WHAT THE TASK ASKS
Below are some records; copy each line in them that contains "computer".

-- Opening Marker --

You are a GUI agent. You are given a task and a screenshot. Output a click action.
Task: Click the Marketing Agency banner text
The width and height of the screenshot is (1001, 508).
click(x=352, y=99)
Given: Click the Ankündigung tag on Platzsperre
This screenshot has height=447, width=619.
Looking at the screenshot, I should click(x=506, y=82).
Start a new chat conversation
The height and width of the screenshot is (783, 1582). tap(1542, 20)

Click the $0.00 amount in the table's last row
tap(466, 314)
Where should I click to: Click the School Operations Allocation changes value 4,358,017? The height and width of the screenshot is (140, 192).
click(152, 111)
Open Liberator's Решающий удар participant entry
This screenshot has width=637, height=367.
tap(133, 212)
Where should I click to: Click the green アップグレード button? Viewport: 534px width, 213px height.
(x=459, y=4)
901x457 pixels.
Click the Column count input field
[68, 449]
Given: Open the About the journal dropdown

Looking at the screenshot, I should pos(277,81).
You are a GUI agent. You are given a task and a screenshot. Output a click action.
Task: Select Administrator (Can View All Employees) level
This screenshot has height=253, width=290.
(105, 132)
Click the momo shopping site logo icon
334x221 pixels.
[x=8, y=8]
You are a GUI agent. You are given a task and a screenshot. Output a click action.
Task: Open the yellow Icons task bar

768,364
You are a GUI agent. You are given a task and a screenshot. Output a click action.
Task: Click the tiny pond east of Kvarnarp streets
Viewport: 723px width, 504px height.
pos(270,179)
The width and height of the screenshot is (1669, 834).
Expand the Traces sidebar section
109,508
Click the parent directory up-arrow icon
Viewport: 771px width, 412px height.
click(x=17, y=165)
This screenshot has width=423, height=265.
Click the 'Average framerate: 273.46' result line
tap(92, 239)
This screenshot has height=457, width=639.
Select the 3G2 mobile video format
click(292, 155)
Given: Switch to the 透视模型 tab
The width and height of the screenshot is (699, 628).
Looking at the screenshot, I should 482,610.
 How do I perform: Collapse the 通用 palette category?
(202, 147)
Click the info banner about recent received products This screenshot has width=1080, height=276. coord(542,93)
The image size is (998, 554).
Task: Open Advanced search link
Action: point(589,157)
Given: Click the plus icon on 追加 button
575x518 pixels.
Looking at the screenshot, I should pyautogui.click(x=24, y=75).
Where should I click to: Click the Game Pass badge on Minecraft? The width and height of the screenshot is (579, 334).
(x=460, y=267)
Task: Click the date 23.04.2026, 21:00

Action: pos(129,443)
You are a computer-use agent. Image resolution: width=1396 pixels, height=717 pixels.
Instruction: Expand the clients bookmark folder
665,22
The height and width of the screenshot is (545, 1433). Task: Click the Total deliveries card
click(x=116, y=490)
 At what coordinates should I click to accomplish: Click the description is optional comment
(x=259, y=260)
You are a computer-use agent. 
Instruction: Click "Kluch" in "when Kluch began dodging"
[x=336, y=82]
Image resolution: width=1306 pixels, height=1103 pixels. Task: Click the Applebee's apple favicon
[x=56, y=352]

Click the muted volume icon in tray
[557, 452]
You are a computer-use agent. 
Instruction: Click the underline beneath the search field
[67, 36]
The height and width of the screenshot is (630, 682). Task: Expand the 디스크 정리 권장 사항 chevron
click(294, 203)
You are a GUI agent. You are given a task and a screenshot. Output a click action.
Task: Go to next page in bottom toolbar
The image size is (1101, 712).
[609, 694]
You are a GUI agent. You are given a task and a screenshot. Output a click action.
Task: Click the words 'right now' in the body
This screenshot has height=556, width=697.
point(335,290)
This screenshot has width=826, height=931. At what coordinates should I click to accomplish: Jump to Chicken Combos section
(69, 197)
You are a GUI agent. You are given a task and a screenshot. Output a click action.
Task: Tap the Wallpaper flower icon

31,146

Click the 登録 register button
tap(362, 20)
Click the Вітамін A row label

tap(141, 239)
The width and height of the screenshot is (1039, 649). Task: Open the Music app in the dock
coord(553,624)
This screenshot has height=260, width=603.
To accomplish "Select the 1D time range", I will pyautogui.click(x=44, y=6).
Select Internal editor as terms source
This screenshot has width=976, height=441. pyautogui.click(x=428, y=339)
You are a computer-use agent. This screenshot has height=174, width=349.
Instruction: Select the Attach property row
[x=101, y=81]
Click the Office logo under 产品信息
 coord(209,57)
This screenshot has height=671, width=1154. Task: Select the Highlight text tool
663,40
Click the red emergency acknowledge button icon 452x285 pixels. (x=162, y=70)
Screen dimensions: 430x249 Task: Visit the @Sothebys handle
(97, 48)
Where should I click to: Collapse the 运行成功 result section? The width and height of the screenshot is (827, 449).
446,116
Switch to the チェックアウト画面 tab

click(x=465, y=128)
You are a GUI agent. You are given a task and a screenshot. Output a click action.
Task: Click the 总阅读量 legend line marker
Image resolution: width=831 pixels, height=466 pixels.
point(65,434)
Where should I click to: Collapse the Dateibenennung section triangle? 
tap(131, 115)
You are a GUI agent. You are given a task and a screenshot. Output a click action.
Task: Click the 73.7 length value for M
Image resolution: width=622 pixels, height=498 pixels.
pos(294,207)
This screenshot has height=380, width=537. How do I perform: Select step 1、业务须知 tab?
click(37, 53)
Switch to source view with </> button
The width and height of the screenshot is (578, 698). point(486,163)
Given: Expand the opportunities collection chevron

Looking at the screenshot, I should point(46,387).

-- Closing Marker --

EXERCISE RESPONSE
You are a computer-use agent. Image resolution: width=1396 pixels, height=717 pixels.
You are a computer-use agent. 
You are a computer-use agent. 
You are a computer-use agent. This screenshot has height=174, width=349.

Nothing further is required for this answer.